À Hetzel.

Hauteville-House, 12 septembre [1859].

Je reçois votre lettre. Notre excellent et cher Parfait est parti (pour un motif d’ailleurs sacré et inattaquable) dans le moment le plus funeste. C’est la dernière qui est l’heure suprême ; à ce moment-là, habituellement tout le monde est à son poste, chacun a quelque fonction importante à faire dans l’ensemble, un fil cassé compromet tout. Or, c’est précisément (entre autres inconvénients) le fil entre vous et moi qui est cassé par l’absence de Parfait ; vous ne me donnez pas votre adresse à Spa ; je vous y envoie pourtant, à l’aventure, cette lettre directement, comptant sur le bon Dieu pour qu’elle vous parvienne. Le fils de Parfait qui ne m’envoie même pas les bonnes feuilles qu’il reçoit pour moi de Paris, m’inspire moins de confiance encore que le hasard.

Vous vous récriez de ce que j’ai dit que vous aviez peu de foi en ce livre. Mais avoir peu de foi en un livre de moi, ce n’est pas un tort, c’est tout au plus un inconvénient pour l’édition. Quant au fait en lui-même, je le crois exact. Et pourquoi ? Le savez-vous ? C’est que vous êtes très effaré de la chose du monde la plus simple. Vous m’annoncez avec anxiété que ce livre sera attaqué. Qui en doutait ? Furieusement. Pardieu ! Quel est celui de mes livres qui n’a pas été un combat ? Les moins mauvais sont les plus déchirés. Vous me dites de m’attendre à ceci : ce livre est républicain, la presse absolutiste l’attaquera ; ce livre est libre-penseur, la presse catholique l’attaquera ; ce livre est honnête, la presse bonapartiste l’attaquera. Vraiment ! croyez-vous ? Quoi ! Je glorifie le droit, la liberté, la raison, Pontmartin ne dira pas amen ; je guerroie le despotisme, Grosguillot ne se prosternera pas ! Je dis son fait au papisme, Veuillot ne baisera pas le talon de ma botte ! Eh bien, non, cela ne m’étonne pas. Vous me dites, en frémissant, de m’y attendre. Je m’y attendais. J’écrirais d’avance les articles qu’on fera : hideux ! monstrueux ! absurde ! criminel ! abominable ! barbare ! et qui plus est, usé, banal, ennuyeux, assommant, mort. Voilà les épithètes. Le reste est affaire de style et d’arrangement.

> **Données de localisation des mots et des éléments**
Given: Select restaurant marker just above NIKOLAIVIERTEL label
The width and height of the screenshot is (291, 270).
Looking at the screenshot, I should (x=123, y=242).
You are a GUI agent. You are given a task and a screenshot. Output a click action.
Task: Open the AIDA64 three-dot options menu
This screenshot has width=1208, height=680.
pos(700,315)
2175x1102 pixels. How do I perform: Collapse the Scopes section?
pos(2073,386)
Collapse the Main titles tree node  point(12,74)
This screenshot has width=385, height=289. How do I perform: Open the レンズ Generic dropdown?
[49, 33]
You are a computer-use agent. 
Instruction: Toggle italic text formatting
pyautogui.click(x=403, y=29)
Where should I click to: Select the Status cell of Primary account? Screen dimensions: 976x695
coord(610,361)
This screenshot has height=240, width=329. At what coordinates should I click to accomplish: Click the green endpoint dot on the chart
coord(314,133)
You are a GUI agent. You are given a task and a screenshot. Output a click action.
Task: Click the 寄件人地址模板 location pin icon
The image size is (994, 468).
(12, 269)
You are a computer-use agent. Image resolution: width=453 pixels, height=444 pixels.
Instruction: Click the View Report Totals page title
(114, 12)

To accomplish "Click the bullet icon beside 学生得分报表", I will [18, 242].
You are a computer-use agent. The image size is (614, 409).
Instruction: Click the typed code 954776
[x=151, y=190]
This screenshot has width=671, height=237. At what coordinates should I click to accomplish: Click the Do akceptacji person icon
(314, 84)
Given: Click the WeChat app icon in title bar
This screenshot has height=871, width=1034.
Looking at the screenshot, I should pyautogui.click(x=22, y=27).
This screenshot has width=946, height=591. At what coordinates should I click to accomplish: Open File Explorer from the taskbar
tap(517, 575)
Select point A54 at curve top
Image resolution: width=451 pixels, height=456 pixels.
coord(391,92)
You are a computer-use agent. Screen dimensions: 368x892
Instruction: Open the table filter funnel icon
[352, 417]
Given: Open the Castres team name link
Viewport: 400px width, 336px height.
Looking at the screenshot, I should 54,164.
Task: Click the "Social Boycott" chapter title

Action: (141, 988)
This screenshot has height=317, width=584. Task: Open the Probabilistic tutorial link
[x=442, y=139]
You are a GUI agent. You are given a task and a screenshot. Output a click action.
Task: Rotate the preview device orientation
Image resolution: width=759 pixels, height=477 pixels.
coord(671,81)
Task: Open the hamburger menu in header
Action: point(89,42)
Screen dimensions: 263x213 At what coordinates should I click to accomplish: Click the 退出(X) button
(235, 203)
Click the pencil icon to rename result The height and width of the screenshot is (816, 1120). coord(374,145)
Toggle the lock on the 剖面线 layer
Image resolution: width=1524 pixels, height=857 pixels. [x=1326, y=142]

> **Consigne**
Veuillez renvoyer tel quel le passage de la lettre à Hetzel compris entre « Je reçois votre » et « que le hasard. », bornes incluses. Ces données ne servent à rien ici.

> **Réponse**
Je reçois votre lettre. Notre excellent et cher Parfait est parti (pour un motif d’ailleurs sacré et inattaquable) dans le moment le plus funeste. C’est la dernière qui est l’heure suprême ; à ce moment-là, habituellement tout le monde est à son poste, chacun a quelque fonction importante à faire dans l’ensemble, un fil cassé compromet tout. Or, c’est précisément (entre autres inconvénients) le fil entre vous et moi qui est cassé par l’absence de Parfait ; vous ne me donnez pas votre adresse à Spa ; je vous y envoie pourtant, à l’aventure, cette lettre directement, comptant sur le bon Dieu pour qu’elle vous parvienne. Le fils de Parfait qui ne m’envoie même pas les bonnes feuilles qu’il reçoit pour moi de Paris, m’inspire moins de confiance encore que le hasard.